(Exercise prompt)
Reproduce word for word the passage in the account of the Apache helicopter mission below, from "We checked in" to "heat sources whatsoever.".

(Document segment)
13. A GOOD NIGHT’S WORK

We flew a fifty-four-mile straight line back to Camp Bastion, taking us right past the Garmsir District Centre and over huge stretches of the Green Zone. We radioed back a list of what we needed and Kev and his boys were waiting with it all in the arming bays.

It was like a Formula One pit stop: fuel first, then 30-mm, rockets and six Hellfires loaded simultaneously. It was all hands to the pump. At one point I spotted Kev carrying a 100-lb missile on his own; I could have sworn he was smiling. They worked their socks off and got us out of there in twenty-five minutes.

More than three hours in the cockpit normally made me feel as though I was sitting on a bag of golf balls, but tonight I seemed immune from it. Perhaps it was because I’d never sat still; it had been a roller coaster of a ride.

All four of us were on an incredible high during the transit there and back. In his usual modest fashion, Billy texted us his Distinguished Flying Cross citation for the mission – par for the course when he thought a sortie had gone even moderately well.

The secure text messaging system had only four lines of text and 176 character spaces. He used them all:

4 GALLANTRY LEADERSHIP + AMAZIN FLYING SKILL

HEROICS ON AAC 1ST DEEP RAID 4 KEEPING BOSS

CALM WHEN HE GOT TOO EXCITED THE DFC GOES TO

WARRANT OFFICER CLASS 1 WILLIAM SPENCER AAC

We checked in on station over Koshtay at 6.14am and it was as dark then as it had been when we left.

In the eighty minutes we’d been away the geography of the battlefield had changed yet again. Maverick had obviously wanted more work done. Judging by the size of the heat splash on the ground, it looked like the B1 had plonked a 2,000-pounder bang in the middle of it. It must have been a super-quick fuse too. All the buildings in the compound where Maverick had asked me to engage the five Taliban had disappeared. There was nothing left; no heat sources whatsoever.

‘Looks like it was curtains for the donkey, buddy.’

Knight Rider Five Six and his small party from the Brigade Recce Force had withdrawn. They couldn’t risk hanging around in the middle of an enemy-controlled area of the Green Zone in daylight.

Maverick Zero Bravo appeared to have knocked off for the night too, now the back of the Taliban in Koshtay had been broken. The Nimrod MR2 – callsign Wizard – was spotting for targets with his equally powerful cameras instead. It had already directed Bone One Three to drop 2,000-pounders on the Boss’s sheds, but Bone had pulled off station again.

The Boss tried to speak to Wizard and couldn’t get a peep out of him. We knew Lashkar Gah would have the downlink, but we were too far away to establish comms with them. We’d had a satellite phone fitted to our version of the Apache for just such an occasion. Trigger dialled up the JTAC at Brigade HQ in Lashkar Gah, Widow Seven Zero. With no conference facility, Billy relayed the call to Carl and me.

‘Ugly Five One, Five Zero. The Boss has got Widow Seven Zero on the bat-phone in Lash. He has fresh targets from Wizard; stand by for talk on.’

I followed the irrigation ditch south-east from the chisel-shaped compound for 300 metres.

‘Five One has a large compound on the south-west side and two smaller compounds on the north-east side of the ditch, approximately fifty metres beyond the footbridge.’

‘Five Zero. Affirm. Wizard watched injured Taliban making their way across the bridge towards those compounds. You take all the buildings on the south-west of the ditch; we’ll take the east.’

The sky began to lighten as Billy and Carl put us in broad orbits above the compounds. As Carl and I came round, I saw two smart-looking 4x4s parked a few hundred metres down a dirt track which ran alongside the ditch. That was a Taliban indicator if ever there was one; a local could never have afforded one. Either reinforcements were arriving or, more likely, they’d come to collect their wounded.

(Entries provided)
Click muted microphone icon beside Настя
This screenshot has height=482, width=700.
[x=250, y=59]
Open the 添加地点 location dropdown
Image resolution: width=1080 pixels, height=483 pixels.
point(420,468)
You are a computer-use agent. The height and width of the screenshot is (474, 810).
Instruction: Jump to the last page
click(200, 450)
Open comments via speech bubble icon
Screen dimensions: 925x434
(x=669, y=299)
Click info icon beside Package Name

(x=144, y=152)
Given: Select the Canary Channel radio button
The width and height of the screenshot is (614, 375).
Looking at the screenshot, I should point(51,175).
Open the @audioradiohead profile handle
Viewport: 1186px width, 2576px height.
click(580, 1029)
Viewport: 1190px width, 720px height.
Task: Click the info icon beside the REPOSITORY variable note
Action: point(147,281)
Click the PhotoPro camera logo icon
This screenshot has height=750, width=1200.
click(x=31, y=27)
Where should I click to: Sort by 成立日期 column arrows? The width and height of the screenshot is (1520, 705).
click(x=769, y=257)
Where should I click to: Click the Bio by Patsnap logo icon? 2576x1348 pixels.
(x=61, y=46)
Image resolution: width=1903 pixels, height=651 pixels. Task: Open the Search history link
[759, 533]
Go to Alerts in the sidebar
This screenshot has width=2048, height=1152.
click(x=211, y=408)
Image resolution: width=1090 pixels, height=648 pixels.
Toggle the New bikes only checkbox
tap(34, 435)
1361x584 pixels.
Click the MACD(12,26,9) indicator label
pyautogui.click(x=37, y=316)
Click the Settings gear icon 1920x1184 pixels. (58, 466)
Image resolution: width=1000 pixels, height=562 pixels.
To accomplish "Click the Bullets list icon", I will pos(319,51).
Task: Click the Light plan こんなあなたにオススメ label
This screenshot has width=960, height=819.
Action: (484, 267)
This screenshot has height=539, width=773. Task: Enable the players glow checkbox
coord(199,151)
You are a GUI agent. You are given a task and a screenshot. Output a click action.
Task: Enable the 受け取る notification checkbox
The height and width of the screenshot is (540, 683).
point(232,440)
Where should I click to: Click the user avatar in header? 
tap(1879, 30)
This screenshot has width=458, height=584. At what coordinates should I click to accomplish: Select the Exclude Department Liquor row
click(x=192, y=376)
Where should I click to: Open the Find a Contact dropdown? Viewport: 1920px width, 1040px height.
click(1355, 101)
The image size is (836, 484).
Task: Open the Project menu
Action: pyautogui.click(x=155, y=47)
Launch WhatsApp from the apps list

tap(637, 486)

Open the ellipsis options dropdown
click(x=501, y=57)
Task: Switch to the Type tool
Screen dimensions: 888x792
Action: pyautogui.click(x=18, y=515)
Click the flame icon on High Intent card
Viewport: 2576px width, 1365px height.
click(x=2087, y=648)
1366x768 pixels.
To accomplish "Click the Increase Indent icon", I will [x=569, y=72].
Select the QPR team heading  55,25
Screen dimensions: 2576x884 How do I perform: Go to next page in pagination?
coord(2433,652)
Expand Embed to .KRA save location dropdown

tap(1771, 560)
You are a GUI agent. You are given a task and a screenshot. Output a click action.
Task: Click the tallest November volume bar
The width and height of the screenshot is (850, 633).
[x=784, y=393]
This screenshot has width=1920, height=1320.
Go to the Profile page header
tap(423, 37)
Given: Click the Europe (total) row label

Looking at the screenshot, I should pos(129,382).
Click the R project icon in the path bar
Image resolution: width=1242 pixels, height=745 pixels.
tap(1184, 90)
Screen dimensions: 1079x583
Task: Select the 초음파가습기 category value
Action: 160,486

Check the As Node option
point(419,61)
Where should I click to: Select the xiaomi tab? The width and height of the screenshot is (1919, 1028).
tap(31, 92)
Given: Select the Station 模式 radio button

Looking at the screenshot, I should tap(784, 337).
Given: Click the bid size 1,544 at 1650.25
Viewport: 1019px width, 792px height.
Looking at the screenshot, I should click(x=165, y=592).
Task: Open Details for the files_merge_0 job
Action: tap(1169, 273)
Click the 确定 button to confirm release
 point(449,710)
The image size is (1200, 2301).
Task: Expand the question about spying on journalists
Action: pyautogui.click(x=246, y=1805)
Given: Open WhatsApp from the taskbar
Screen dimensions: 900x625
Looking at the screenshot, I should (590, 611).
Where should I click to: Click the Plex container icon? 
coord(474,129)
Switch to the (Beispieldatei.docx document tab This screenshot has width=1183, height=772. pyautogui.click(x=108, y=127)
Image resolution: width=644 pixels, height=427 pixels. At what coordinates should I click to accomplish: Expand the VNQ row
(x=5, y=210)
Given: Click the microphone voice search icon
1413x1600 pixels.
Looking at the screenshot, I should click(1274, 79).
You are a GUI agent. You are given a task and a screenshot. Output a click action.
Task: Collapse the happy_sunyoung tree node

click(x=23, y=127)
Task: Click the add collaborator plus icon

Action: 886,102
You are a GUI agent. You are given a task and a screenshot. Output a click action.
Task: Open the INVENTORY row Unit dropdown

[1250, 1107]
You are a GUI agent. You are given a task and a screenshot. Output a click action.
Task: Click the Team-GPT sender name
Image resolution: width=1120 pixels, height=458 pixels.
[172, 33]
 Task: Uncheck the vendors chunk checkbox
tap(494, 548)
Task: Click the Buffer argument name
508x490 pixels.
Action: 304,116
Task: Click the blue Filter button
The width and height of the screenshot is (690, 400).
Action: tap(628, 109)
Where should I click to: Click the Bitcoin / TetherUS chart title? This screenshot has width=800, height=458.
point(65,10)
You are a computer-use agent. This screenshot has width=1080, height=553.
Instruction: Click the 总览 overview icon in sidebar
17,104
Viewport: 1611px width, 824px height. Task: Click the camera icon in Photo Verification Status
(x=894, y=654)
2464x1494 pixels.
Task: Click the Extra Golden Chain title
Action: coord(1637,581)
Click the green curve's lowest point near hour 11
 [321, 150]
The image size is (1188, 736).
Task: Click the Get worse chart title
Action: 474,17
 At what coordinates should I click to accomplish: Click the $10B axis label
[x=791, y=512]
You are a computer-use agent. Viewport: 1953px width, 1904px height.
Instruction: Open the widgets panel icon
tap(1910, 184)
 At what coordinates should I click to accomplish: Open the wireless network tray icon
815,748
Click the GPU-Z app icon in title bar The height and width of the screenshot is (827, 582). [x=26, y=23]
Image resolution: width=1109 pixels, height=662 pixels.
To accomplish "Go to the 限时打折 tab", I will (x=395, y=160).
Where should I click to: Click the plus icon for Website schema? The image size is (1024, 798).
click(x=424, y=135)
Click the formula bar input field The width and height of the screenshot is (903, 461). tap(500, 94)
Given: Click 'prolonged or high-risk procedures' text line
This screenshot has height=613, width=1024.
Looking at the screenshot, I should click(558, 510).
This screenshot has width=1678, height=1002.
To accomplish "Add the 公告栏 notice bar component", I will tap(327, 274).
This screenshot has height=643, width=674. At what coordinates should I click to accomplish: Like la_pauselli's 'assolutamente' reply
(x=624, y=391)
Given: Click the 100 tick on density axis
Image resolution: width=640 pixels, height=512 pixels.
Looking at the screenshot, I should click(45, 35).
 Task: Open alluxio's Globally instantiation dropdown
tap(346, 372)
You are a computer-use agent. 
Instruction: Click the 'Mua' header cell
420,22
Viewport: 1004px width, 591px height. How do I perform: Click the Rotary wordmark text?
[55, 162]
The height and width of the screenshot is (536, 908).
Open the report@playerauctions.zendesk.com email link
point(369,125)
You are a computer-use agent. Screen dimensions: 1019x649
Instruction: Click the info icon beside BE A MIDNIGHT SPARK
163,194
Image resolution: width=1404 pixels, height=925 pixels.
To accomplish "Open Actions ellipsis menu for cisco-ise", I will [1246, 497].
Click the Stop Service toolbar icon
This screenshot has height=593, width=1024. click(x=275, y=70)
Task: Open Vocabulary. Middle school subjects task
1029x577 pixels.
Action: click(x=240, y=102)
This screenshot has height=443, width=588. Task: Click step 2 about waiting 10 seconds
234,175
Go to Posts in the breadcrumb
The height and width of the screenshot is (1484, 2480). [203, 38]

(Answer below)
We checked in on station over Koshtay at 6.14am and it was as dark then as it had been when we left.

In the eighty minutes we’d been away the geography of the battlefield had changed yet again. Maverick had obviously wanted more work done. Judging by the size of the heat splash on the ground, it looked like the B1 had plonked a 2,000-pounder bang in the middle of it. It must have been a super-quick fuse too. All the buildings in the compound where Maverick had asked me to engage the five Taliban had disappeared. There was nothing left; no heat sources whatsoever.